Terraform is a very powerful tool that can be used to create infrastructure as code. It makes it very easy to build consistently repeatable infrastructure. Terraform has a huge API that allows for easy defining of almost anything that you can imagine that would exist in AWS, GCP, Azure, and various other providers.

The flexibility of Terraform is an excellent strength of the tool, until it comes time to code review. Not because it is difficult to view the code and understand, but because certain teams/people should not be defining particular resources. For example, if you have a pipeline that is designed to deploy IAM roles, then the terraform that is executed in that pipeline should not define things like VPC’s, EC2, etc.

I am going to explain a way (i’m sure there are other ways to do this) of enforcing policies and standards on terraform definitions that can be automatically executed in a CI pipeline (or manually, if you’re into that). This provides an easy way to block particular things from being defined and having that ‘block’ automatically enforced by a CI pipeline before the code gets merged and deployed.

Before I start, I would like to call out that there is a tool that Terraform provides called Sentinel that can be used for a similar purpose. From my understanding, Sentinel is really intended to be used in Terraform Cloud. I found a way to use the Terraform Sentinel Simulator to run tests using a cli, but unfortunately there isn’t a way to run the tests using a real terraform plan file. It depends on terraform plan mocks, which I don’t like. In my scenario, I don’t have a Terraform Cloud account, so I had to find a different solution.

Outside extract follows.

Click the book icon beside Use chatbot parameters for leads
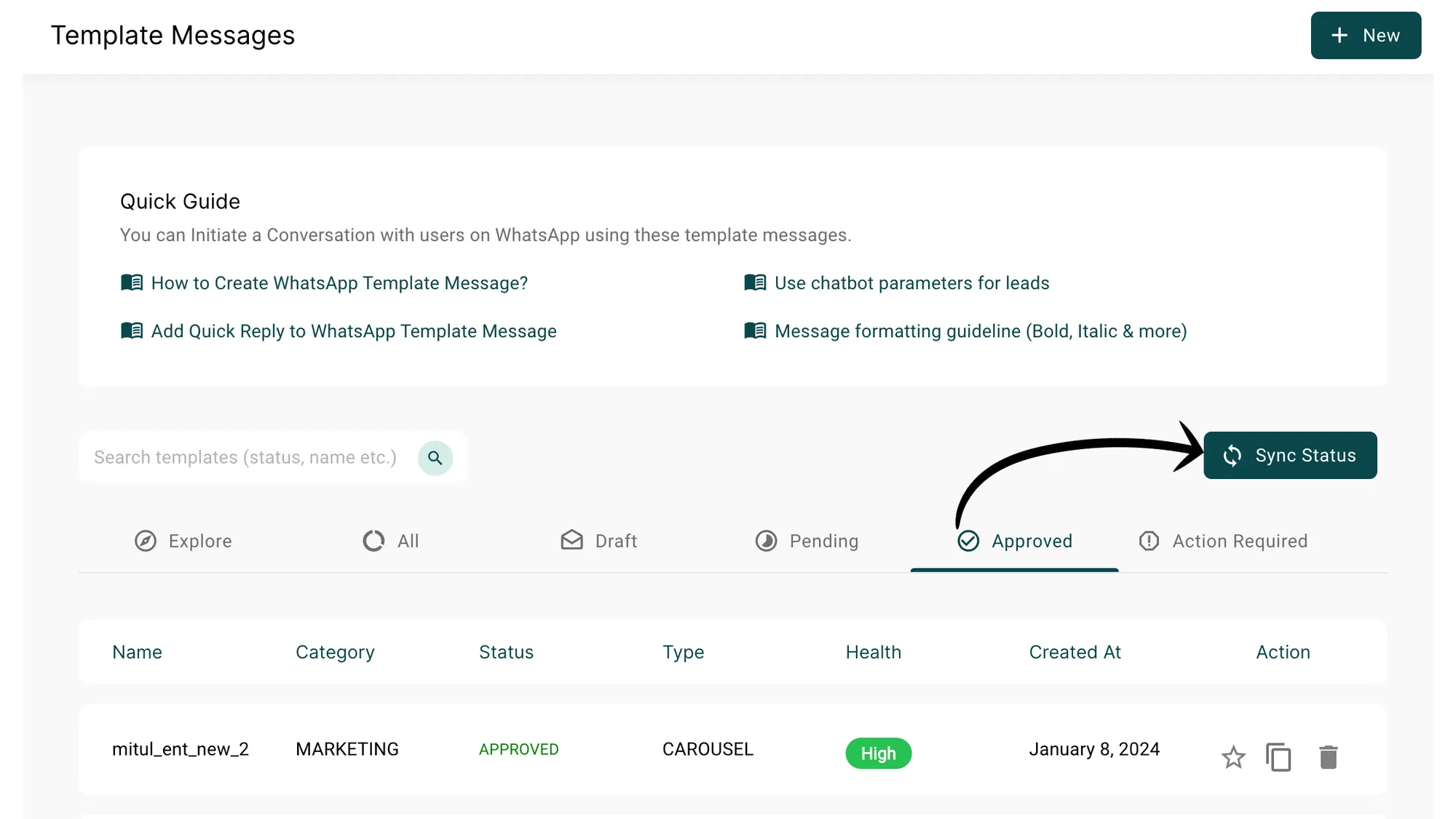 [x=755, y=282]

The typical usage of Terraform for me in my CI pipelines is to execute terraform plan -out tfplan to generate a file containing a terraform plan (this contains the set of actions that will be executed by terraform to translate the current state of infrastructure into the defined state). This command shows all of the changes that are going to occur on stdout, and also stores the plan to a file called ‘tfplan’. After this, my CI pipelines ask me as a user to click a button to indicate whether or not I approve the changes to be applied. If I click approve then the pipeline executes terraform apply tfplan to apply the generated plan. The terraform apply command simply executes the tfplan, causing the defined infrastructure to actually be created/updated/destroyed. So, in simple terms, this is what my CI pipelines do:

  1. Execute terraform plan -out tfplan
  2. Ask for user approval/denial
  3. If user approves, execute terraform apply tfplan

Adding enforcement of terraform policies is made pretty easy by the fact that the terraform cli provides the show command to translate a plan file into json:terraform show -json tfplan . This generates json in a consistent format shown here. Using this json, I was able to create a simple app that runs validations on the json keys/values as a way to automate enforcement of particular attributes.

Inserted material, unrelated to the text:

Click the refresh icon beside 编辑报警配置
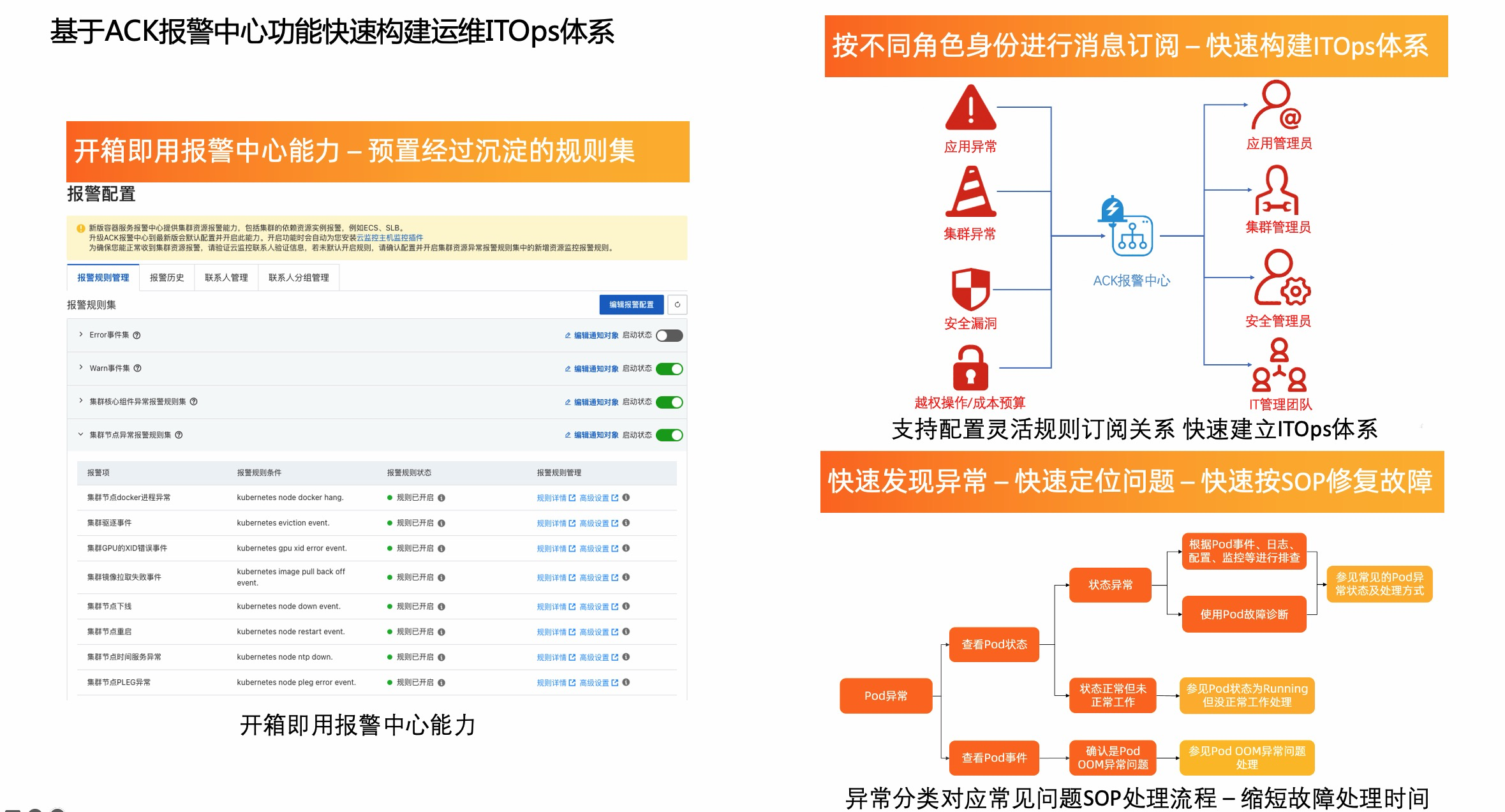1505x812 pixels. coord(677,305)
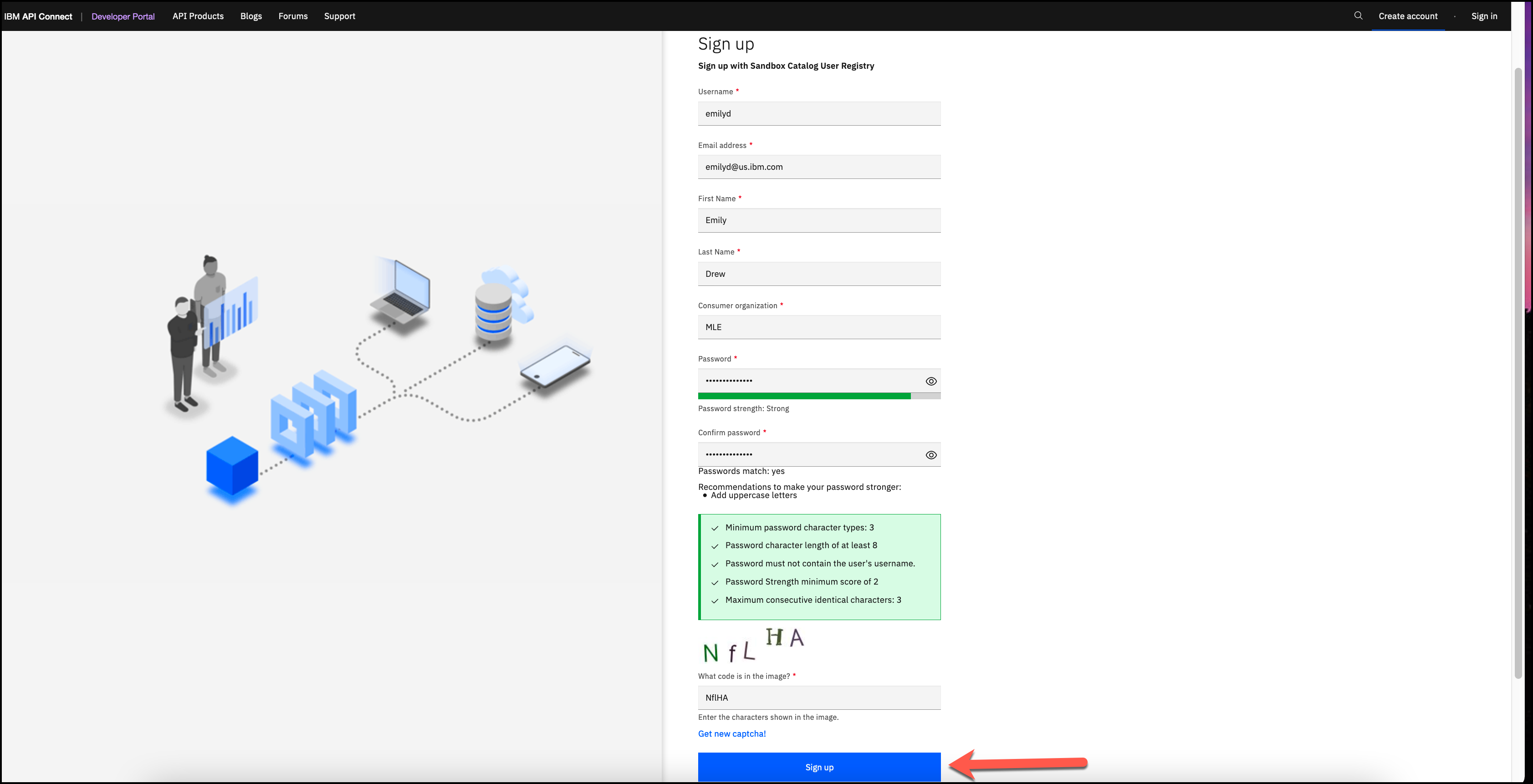Screen dimensions: 1533x784
Task: Click into Email address field
Action: pyautogui.click(x=819, y=167)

Here is an example of what a go app could look like that validates that no ‘aws_vpc’ resources have been defined (just a very simple validation):

package main

import (
"encoding/json"
"flag"
"fmt"
tfjson "github.com/hashicorp/terraform-json"
"io/ioutil"
"log"
"os"
)

func main() {
tfplan := flag.String("tfplan", "plan.json", "Path to tfplan json file to be analyzed")
flag.Parse()

// Read in the tfplan json
b, err := ioutil.ReadFile(*tfplan)
if err != nil {
panic(fmt.Errorf("failed to read file: %w", err))
}
var plan tfjson.Plan
json.Unmarshal(b, &plan)

// Define the checks that will be enforced
enforcements := map[string]func(plan tfjson.Plan) []string{
"cannot define aws_vpc resources": CheckVpcDefinition,
}

// Evaluate all defined enforcements
violations := map[string][]string{}
for rule, f := range enforcements {
violations[rule] = f(plan)
}

// Print out all violations
l := log.New(os.Stderr, "", 0)
for rule, addresses := range violations {
for _, a := range addresses {
l.Printf("%s (%s)\n", rule, a)
}
}
}

// CheckVpcDefinition will validate that no aws_vpc resources
// have been defined
func CheckVpcDefinition(plan tfjson.Plan) []string {
var addresses []string
for _, resourceChange := range plan.ResourceChanges {
if resourceChange.Type == "aws_vpc" {
addresses = append(addresses, resourceChange.Address)
}
}
return addresses
}

The application does the following:

  1. Read in the terraform plan json file specified with the tfplan flag
  2. Parse the json file into a tfjson.Plan object
  3. Defines which enforcements should be executed as a map containing a mapping of message -> func. (Message is a string that is printed with each violator that is returned by the func. The func defines a particular policy or standard and returns the address of each terraform resource that violates the defined condition)
  4. Executes all defined enforcements
  5. Prints a message to stderr for each violation containing the address of the offending resource, like:
cannot define aws_vpc resources (aws_vpc.test)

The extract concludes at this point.